**The problem**
Produce a word-for-word copy of the lines from the one that contains "Enable access for Pobierz UPO" to the final line of the data below, with all pictures dropped.

(Stored items)
◆ ◆ ◆

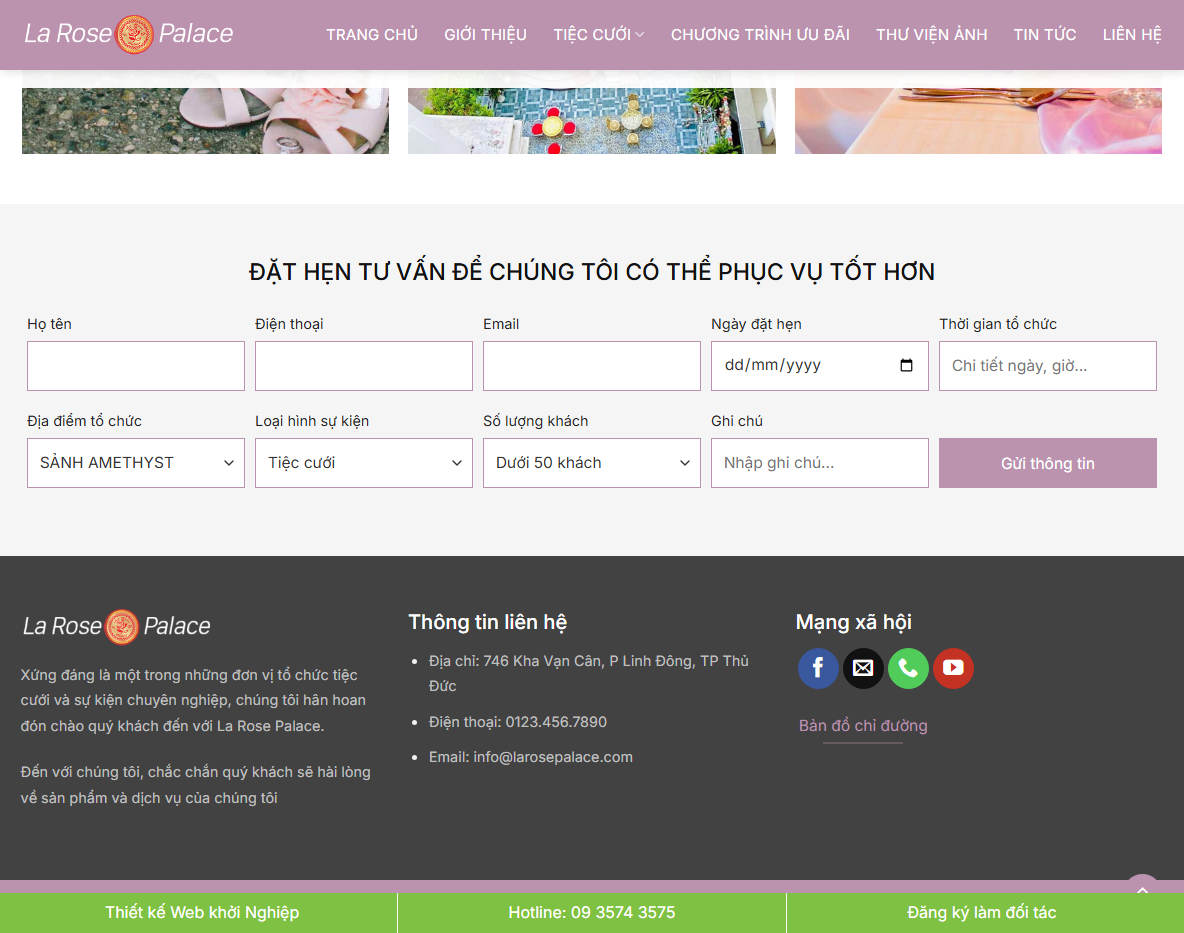This screenshot has height=933, width=1184.
Task: Click the La Rose Palace header logo
Action: click(x=128, y=34)
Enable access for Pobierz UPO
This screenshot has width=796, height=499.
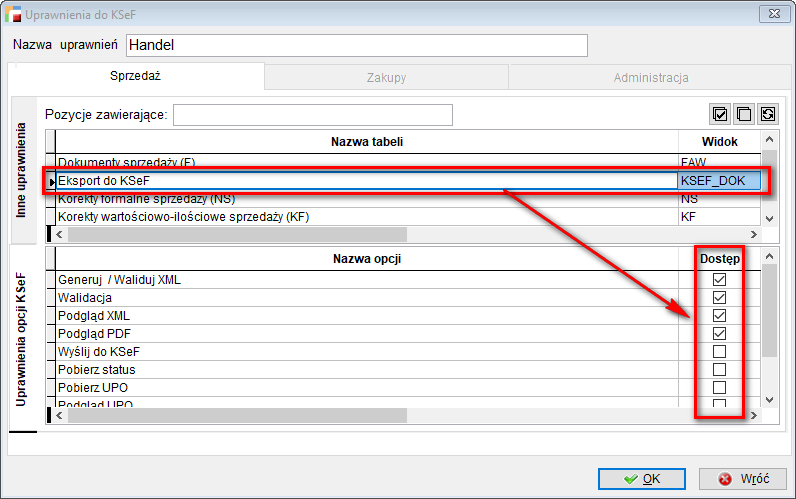click(x=719, y=388)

◆ ◆ ◆

**Finished exercise**
Enable access for Pobierz UPO
This screenshot has width=796, height=499.
click(x=719, y=388)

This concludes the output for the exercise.